Abstract
Credit scoring is a procedure to estimate the risk related with credit products which is calculated using applicants’ credentials and applicants’ historical data. However, the data may have some redundant and irrelevant information and features, which lead to lower accuracy on the credit scoring model. So, by eliminating the redundant features can resolve the problem of credit scoring dataset. In this work, we have proposed a hybrid credit scoring model based on dimensionality reduction by Neighborhood Rough Set (NRS) algorithm and layered ensemble classification with weighted voting approach to improve the classification performance. For classifiers’ raking, we have proposed a novel classifier ranking algorithm as an underlying model for representing ranks of the classifiers based on classifier accuracy. It is used on seven heterogeneous classifiers for finding the ranks of those classifiers. Further five best ranking classifiers are used as base classifier in layered ensemble framework. Results of the ensemble frameworks (Majority Voting (MV), Weighted Voting (WV), Layered Majority Voting (LMV), Layered Weighted Voting (LWV)) with all features and after feature reduction by various existing feature selection algorithms are compared in terms of accuracy, sensitivity, specificity and G-measure. Further, results of ensemble frameworks with NRS are also compared in terms of ROC curve analysis. The experimental outcomes reveal the success of proposed methods in two benchmarked credit scoring (Australian credit scoring and German loan approval) datasets obtained from UCI repository.
Introduction
Credit scoring is a way of calculate the risk associated with credit products [1] using applicants’ credentials (such as annual income, job status, residential status and etc.), historical data and statistical techniques. It tries to separate the effects of various applicant characteristics on criminal behavior and defaults. The main focus of credit score model is to determine whether credit consumer belongs to either legitimate or suspicious customer group. Credit scoring is not a single step process, it is done by financial institutions in many phases such as application scoring, behavioral scoring, collection scoring and fraud detection [2]. When a new application arrives for new credit, application scoring is done for the evaluation of the legitimateness or suspiciousness of new applicant. That evaluation is done on the basis of social, financial, and other data collected at the time of the application. Behavioral scoring is similar as application scoring, but it is for the existing customers to analyses the existing consumer’s behavior patterns to support dynamic portfolio management processes. Collection scoring is about to separate the customers into different groups (early, middle, late recovery), to put more, moderate or less level of attention on these groups. Fraud scoring models rank the applicants according to the relative probability that an applicant may be dishonest. In this paper, our focus is on the application scoring problem.

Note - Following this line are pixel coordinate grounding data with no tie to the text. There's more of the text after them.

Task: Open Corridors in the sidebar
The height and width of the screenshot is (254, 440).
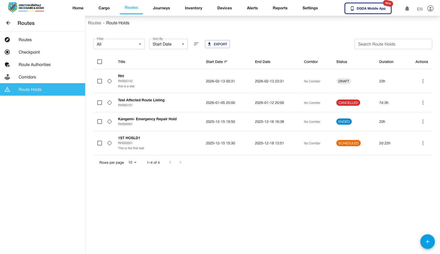Action: [x=27, y=77]
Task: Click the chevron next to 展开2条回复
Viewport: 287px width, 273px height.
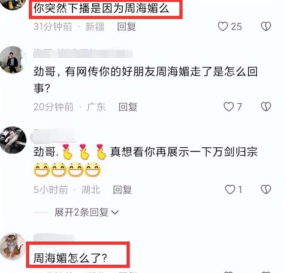Action: 115,213
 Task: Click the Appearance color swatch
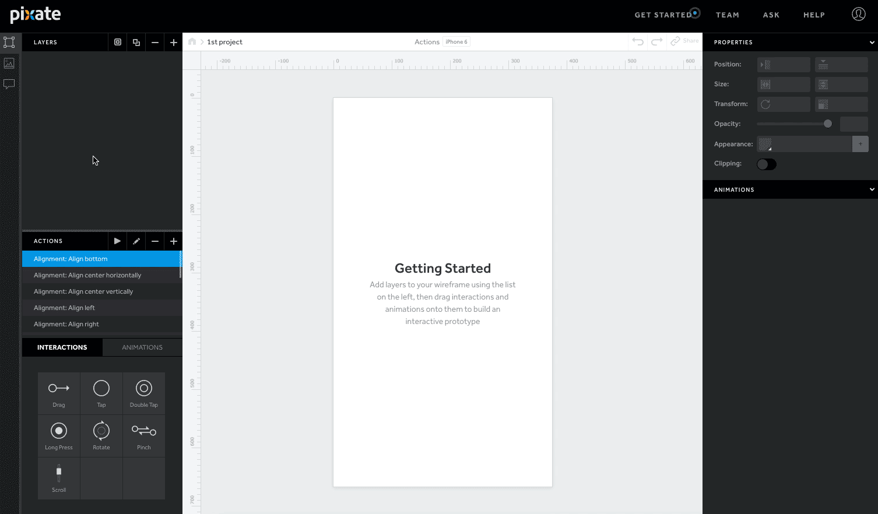[x=765, y=144]
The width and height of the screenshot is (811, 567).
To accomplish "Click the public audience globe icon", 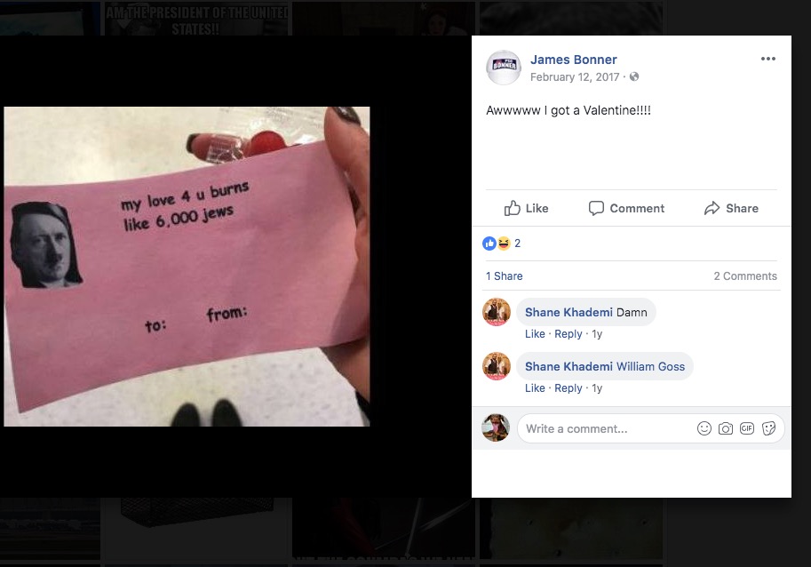I will pyautogui.click(x=634, y=77).
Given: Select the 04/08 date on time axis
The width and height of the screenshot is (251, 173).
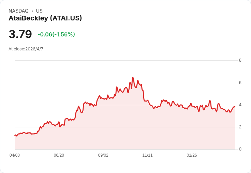Looking at the screenshot, I should point(15,155).
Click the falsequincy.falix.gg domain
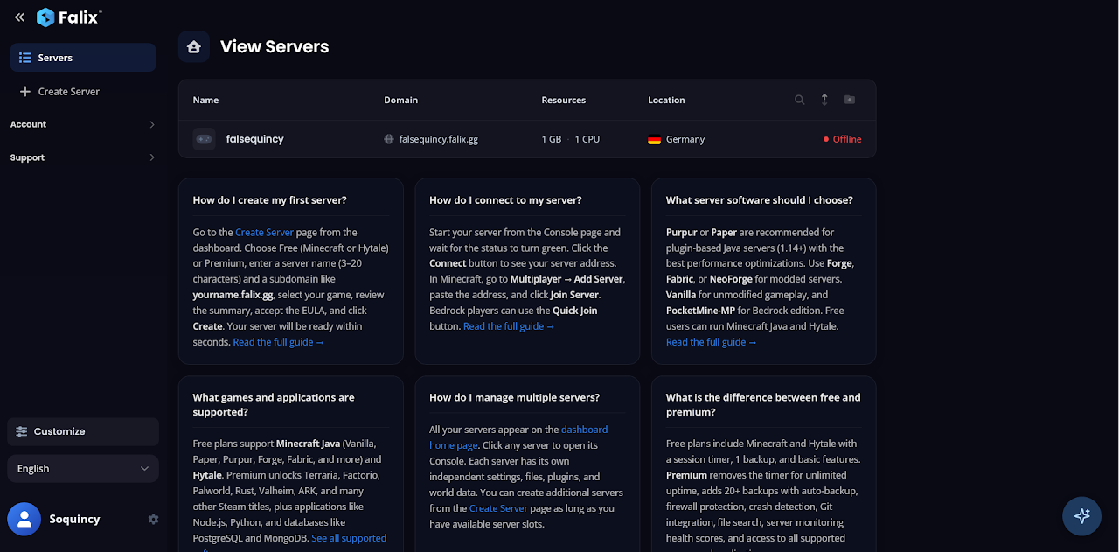 coord(438,139)
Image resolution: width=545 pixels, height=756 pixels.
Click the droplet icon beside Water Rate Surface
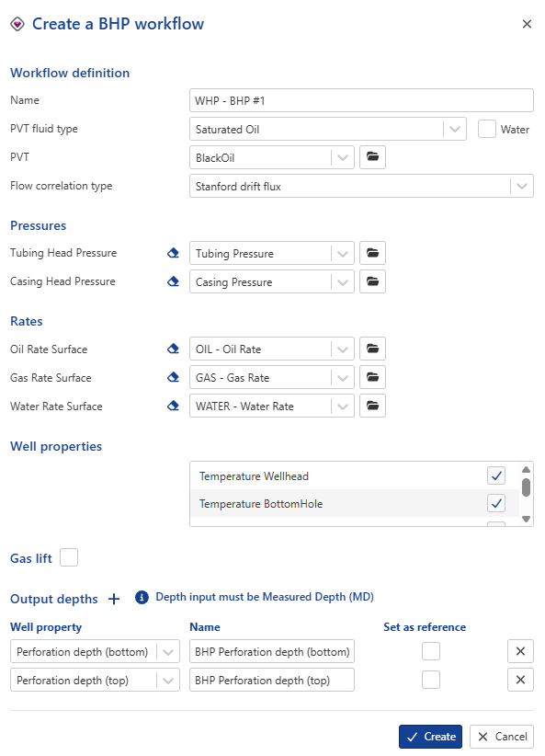[x=174, y=406]
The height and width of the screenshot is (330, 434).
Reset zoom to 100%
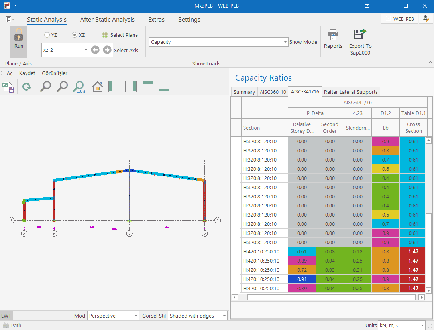click(79, 87)
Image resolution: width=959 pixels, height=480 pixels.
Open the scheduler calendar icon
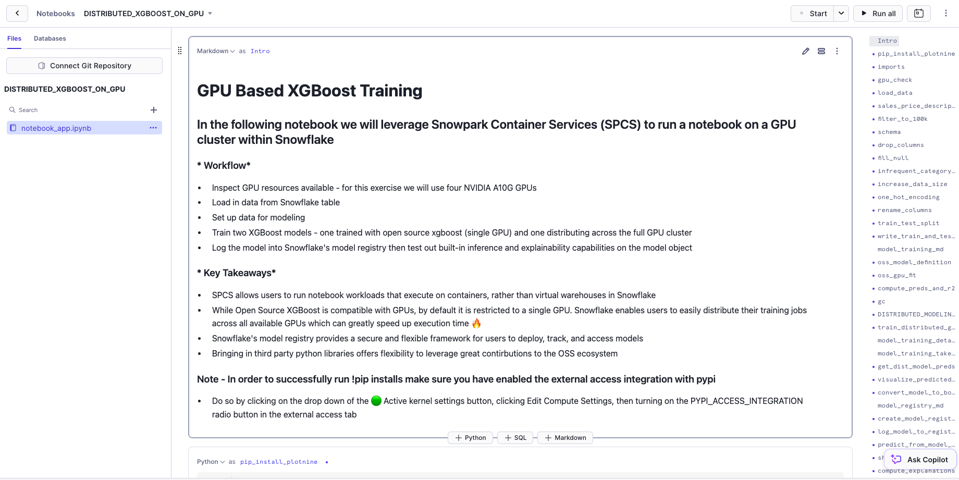pyautogui.click(x=919, y=14)
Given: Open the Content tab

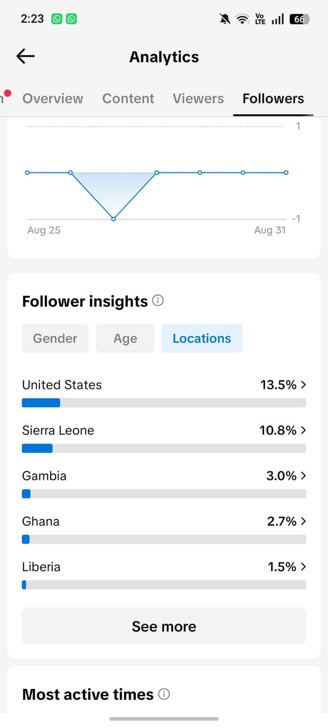Looking at the screenshot, I should (x=128, y=98).
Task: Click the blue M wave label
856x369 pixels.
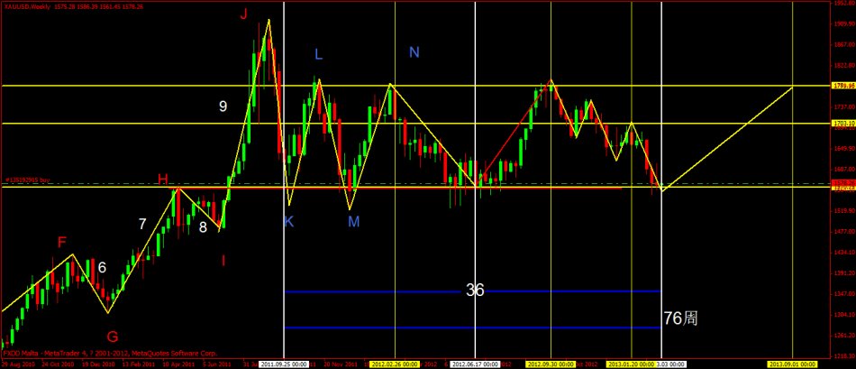Action: pyautogui.click(x=355, y=222)
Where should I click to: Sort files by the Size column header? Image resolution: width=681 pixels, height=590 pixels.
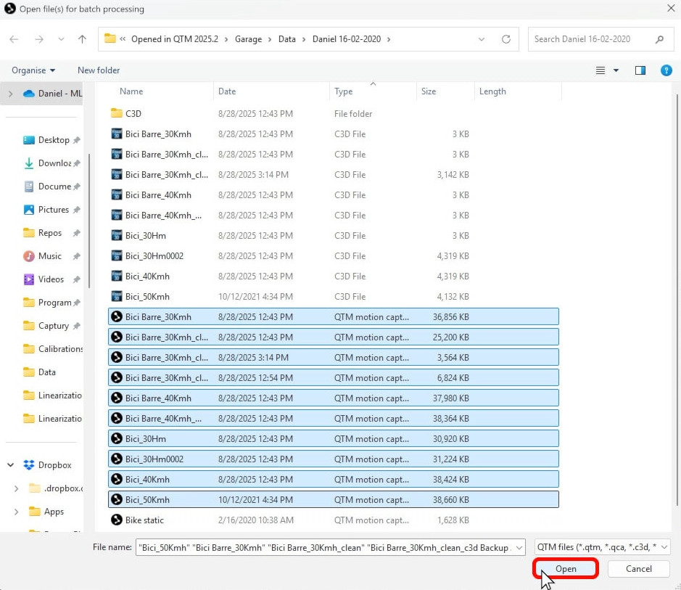(x=429, y=91)
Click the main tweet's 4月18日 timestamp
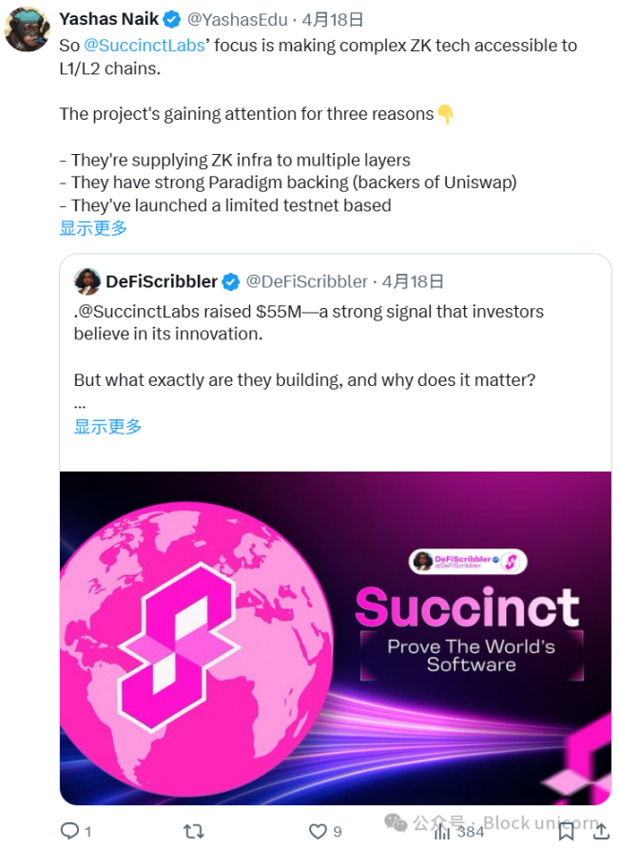This screenshot has width=619, height=848. [x=333, y=20]

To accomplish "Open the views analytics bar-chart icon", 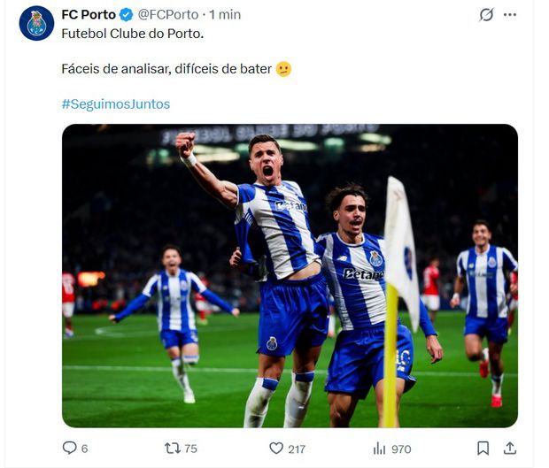I will [x=379, y=448].
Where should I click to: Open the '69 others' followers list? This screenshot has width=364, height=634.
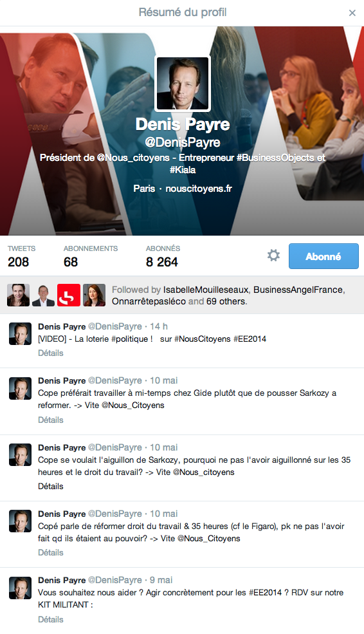point(226,302)
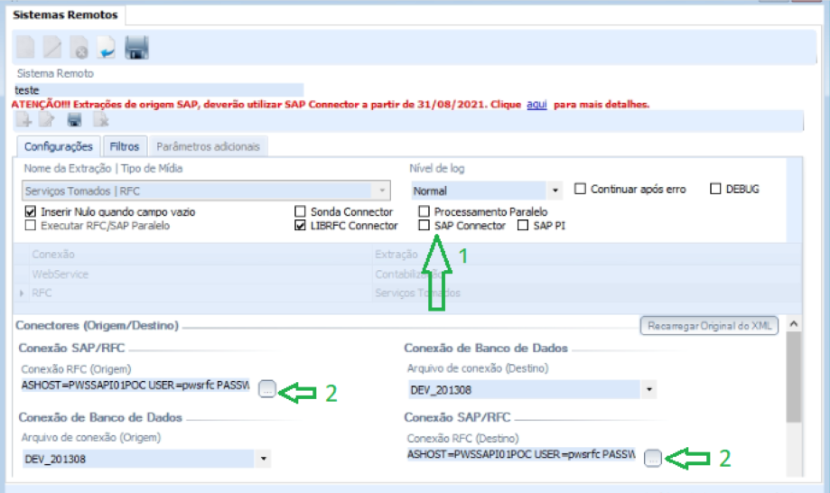Click the small save icon in extraction toolbar
The height and width of the screenshot is (493, 830).
click(74, 120)
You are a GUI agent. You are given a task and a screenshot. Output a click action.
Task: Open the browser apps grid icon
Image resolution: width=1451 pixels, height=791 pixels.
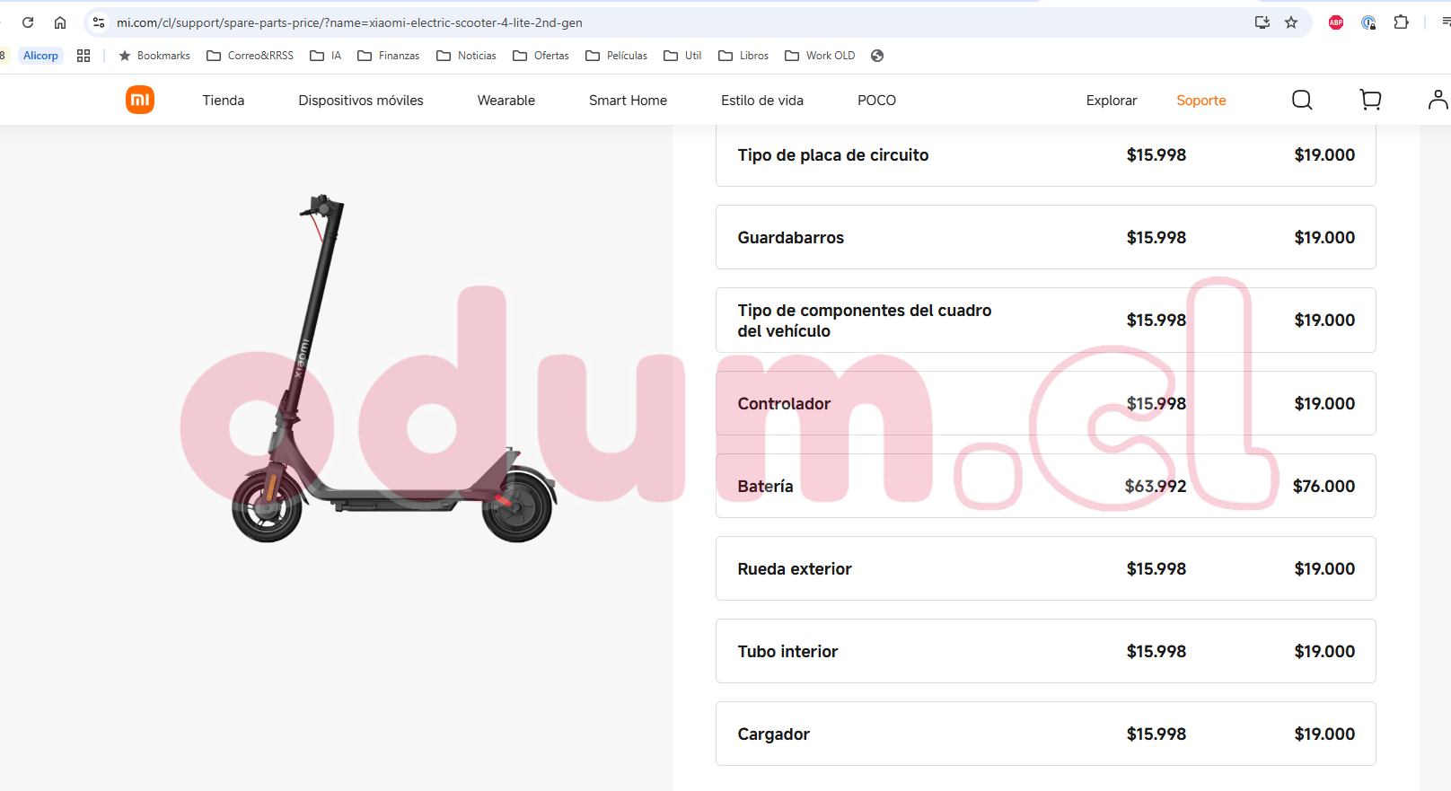click(84, 56)
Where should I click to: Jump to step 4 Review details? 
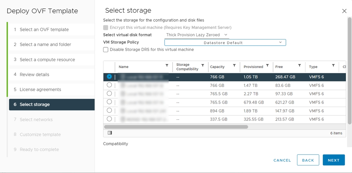(34, 74)
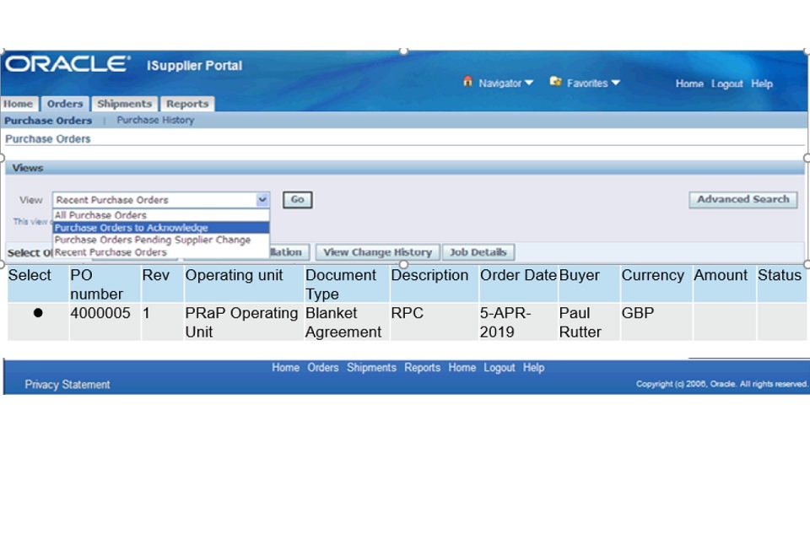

Many researchers such as [3–5] have proposed bio-inspired algorithms for feature selection to improve the performance of the classifiers. Ping et al. (2011) [5], in this study a hybrid Neighborhood Rough Set and the Support Vector Machine (SVM) based classifier is proposed for credit scoring. Hu et al. [6, 7] have presented a neighborhood rough set model to resolve the problem of heterogeneous feature subset selection. Neighborhood relations are a kind of similarity relations, which satisfy the properties of reflexivity and symmetry and draw the objects together for similarity or indistinguishability in terms of distances and the samples in the same neighborhood granule are close to each other.
Conventional credit scoring models are based on individual classifiers or a simple combination of these classifiers which tend to show moderate performance. Many classifiers such as Naive Bayes (NB), SVM, Decision Tree (DT), Neural Network based classifiers and more have been proposed to learn problems thus far. However, all of them have their own positive and negative aspects. So they are good only for specific problems. But there is no specific way to recognize which classifier is a better or good classifier for a specific problem. Thus ensemble classifier is a strong approach to produce a near to optimal classifier for any problem [8]. This method reinforces the ensemble in error-prone subspaces, and hence it can lead to better performance for the classification. Generally the result of combination of diverse classifiers, is better classification [9, 10]. Basically there are two types of ensemble frameworks as homogeneous and heterogeneous ensemble frameworks [10, 11]. In homogeneous ensemble framework, the base classifiers of same type are used whereas heterogeneous ensemble framework is composed of base classifiers that belong to different types. Most popular ways to combine the base classifiers are as majority voting and weighted voting [9, 12]. A multi-layer classifiers ensemble framework [10, 11] is used based on the optimal combination of heterogeneous classifiers. The multi-layer model overcomes the limitations of conventional performance bottlenecks by utilizing an ensemble of five heterogeneous classifiers.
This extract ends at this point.